▶ [Input data]:

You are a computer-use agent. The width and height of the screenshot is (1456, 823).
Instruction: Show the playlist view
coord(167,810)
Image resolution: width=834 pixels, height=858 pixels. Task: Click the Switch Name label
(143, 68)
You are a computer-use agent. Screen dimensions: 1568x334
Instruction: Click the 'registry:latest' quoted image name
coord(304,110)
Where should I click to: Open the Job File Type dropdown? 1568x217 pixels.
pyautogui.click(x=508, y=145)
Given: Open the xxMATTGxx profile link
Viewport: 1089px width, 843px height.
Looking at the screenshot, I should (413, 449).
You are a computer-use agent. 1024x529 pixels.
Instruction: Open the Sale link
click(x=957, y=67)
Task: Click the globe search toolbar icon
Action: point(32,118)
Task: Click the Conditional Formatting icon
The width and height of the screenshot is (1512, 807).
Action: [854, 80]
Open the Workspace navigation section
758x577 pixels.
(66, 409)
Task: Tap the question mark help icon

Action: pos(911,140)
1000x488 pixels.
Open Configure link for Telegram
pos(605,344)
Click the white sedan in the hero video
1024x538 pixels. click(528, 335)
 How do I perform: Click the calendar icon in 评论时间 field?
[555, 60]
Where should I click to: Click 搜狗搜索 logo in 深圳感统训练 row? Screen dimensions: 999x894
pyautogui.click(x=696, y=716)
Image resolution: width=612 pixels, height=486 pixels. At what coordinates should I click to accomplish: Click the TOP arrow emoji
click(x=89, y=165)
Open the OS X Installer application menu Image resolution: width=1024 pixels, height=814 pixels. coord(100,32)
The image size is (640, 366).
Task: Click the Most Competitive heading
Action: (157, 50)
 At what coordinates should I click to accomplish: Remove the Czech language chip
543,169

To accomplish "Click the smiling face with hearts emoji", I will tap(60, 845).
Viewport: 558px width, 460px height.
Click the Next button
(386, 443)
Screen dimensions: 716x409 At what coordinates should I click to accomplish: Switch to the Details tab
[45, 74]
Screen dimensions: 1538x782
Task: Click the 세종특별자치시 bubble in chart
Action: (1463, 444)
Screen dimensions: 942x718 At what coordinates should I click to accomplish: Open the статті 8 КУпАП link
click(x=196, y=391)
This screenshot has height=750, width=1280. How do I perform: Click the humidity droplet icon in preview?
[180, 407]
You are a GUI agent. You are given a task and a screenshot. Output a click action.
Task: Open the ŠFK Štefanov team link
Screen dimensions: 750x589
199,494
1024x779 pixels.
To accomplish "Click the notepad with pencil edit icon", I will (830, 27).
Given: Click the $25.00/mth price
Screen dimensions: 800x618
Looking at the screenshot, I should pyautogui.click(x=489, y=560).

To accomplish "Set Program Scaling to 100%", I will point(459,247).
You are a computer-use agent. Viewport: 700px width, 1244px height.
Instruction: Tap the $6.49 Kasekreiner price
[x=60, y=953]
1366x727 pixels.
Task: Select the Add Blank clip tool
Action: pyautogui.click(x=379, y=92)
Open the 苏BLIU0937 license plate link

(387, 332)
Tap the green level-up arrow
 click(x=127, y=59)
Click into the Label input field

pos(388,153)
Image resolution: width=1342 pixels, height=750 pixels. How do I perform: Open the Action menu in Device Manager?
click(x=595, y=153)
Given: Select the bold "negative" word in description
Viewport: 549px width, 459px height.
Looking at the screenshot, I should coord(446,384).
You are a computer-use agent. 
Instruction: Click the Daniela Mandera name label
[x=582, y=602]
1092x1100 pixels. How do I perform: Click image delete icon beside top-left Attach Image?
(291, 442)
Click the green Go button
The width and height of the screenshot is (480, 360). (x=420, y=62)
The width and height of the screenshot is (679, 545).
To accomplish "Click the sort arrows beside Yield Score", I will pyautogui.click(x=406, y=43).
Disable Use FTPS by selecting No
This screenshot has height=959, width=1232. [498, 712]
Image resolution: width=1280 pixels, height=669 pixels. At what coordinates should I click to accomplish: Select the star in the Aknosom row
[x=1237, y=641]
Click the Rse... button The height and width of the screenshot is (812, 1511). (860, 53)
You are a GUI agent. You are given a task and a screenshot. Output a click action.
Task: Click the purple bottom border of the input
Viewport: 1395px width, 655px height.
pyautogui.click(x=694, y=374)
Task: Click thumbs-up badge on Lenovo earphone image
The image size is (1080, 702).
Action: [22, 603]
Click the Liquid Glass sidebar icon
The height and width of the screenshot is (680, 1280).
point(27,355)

▶ [What the exercise asks]:
Could you copy every record above exactly as it stands?

▶ [Output]:
You are a computer-use agent. The width and height of the screenshot is (1456, 823).
Instruction: Show the playlist view
coord(167,810)
Image resolution: width=834 pixels, height=858 pixels. Task: Click the Switch Name label
(143, 68)
You are a computer-use agent. Screen dimensions: 1568x334
Instruction: Click the 'registry:latest' quoted image name
coord(304,110)
Where should I click to: Open the Job File Type dropdown? 1568x217 pixels.
pyautogui.click(x=508, y=145)
Given: Open the xxMATTGxx profile link
Viewport: 1089px width, 843px height.
Looking at the screenshot, I should (413, 449).
You are a computer-use agent. 1024x529 pixels.
Instruction: Open the Sale link
click(x=957, y=67)
Task: Click the globe search toolbar icon
Action: point(32,118)
Task: Click the Conditional Formatting icon
The width and height of the screenshot is (1512, 807).
Action: [854, 80]
Open the Workspace navigation section
758x577 pixels.
(66, 409)
Task: Tap the question mark help icon

Action: pos(911,140)
1000x488 pixels.
Open Configure link for Telegram
pos(605,344)
Click the white sedan in the hero video
1024x538 pixels. click(528, 335)
 How do I perform: Click the calendar icon in 评论时间 field?
[555, 60]
Where should I click to: Click 搜狗搜索 logo in 深圳感统训练 row? Screen dimensions: 999x894
pyautogui.click(x=696, y=716)
Image resolution: width=612 pixels, height=486 pixels. At what coordinates should I click to accomplish: Click the TOP arrow emoji
click(x=89, y=165)
Open the OS X Installer application menu Image resolution: width=1024 pixels, height=814 pixels. coord(100,32)
The image size is (640, 366).
Task: Click the Most Competitive heading
Action: (157, 50)
 At what coordinates should I click to accomplish: Remove the Czech language chip
543,169

To accomplish "Click the smiling face with hearts emoji", I will tap(60, 845).
Viewport: 558px width, 460px height.
Click the Next button
(386, 443)
Screen dimensions: 716x409 At what coordinates should I click to accomplish: Switch to the Details tab
[45, 74]
Screen dimensions: 1538x782
Task: Click the 세종특별자치시 bubble in chart
Action: (1463, 444)
Screen dimensions: 942x718 At what coordinates should I click to accomplish: Open the статті 8 КУпАП link
click(x=196, y=391)
This screenshot has height=750, width=1280. How do I perform: Click the humidity droplet icon in preview?
[180, 407]
You are a GUI agent. You are given a task and a screenshot. Output a click action.
Task: Open the ŠFK Štefanov team link
Screen dimensions: 750x589
199,494
1024x779 pixels.
To accomplish "Click the notepad with pencil edit icon", I will (830, 27).
Given: Click the $25.00/mth price
Screen dimensions: 800x618
Looking at the screenshot, I should pyautogui.click(x=489, y=560).

To accomplish "Set Program Scaling to 100%", I will point(459,247).
You are a computer-use agent. Viewport: 700px width, 1244px height.
Instruction: Tap the $6.49 Kasekreiner price
[x=60, y=953]
1366x727 pixels.
Task: Select the Add Blank clip tool
Action: pyautogui.click(x=379, y=92)
Open the 苏BLIU0937 license plate link

(387, 332)
Tap the green level-up arrow
 click(x=127, y=59)
Click into the Label input field

pos(388,153)
Image resolution: width=1342 pixels, height=750 pixels. How do I perform: Open the Action menu in Device Manager?
click(x=595, y=153)
Given: Select the bold "negative" word in description
Viewport: 549px width, 459px height.
Looking at the screenshot, I should coord(446,384).
You are a computer-use agent. 
Instruction: Click the Daniela Mandera name label
[x=582, y=602]
1092x1100 pixels. How do I perform: Click image delete icon beside top-left Attach Image?
(291, 442)
Click the green Go button
The width and height of the screenshot is (480, 360). (x=420, y=62)
The width and height of the screenshot is (679, 545).
To accomplish "Click the sort arrows beside Yield Score", I will pyautogui.click(x=406, y=43).
Disable Use FTPS by selecting No
This screenshot has height=959, width=1232. [498, 712]
Image resolution: width=1280 pixels, height=669 pixels. At what coordinates should I click to accomplish: Select the star in the Aknosom row
[x=1237, y=641]
Click the Rse... button The height and width of the screenshot is (812, 1511). (860, 53)
You are a GUI agent. You are given a task and a screenshot. Output a click action.
Task: Click the purple bottom border of the input
Viewport: 1395px width, 655px height.
pyautogui.click(x=694, y=374)
Task: Click thumbs-up badge on Lenovo earphone image
The image size is (1080, 702).
Action: [22, 603]
Click the Liquid Glass sidebar icon
The height and width of the screenshot is (680, 1280).
point(27,355)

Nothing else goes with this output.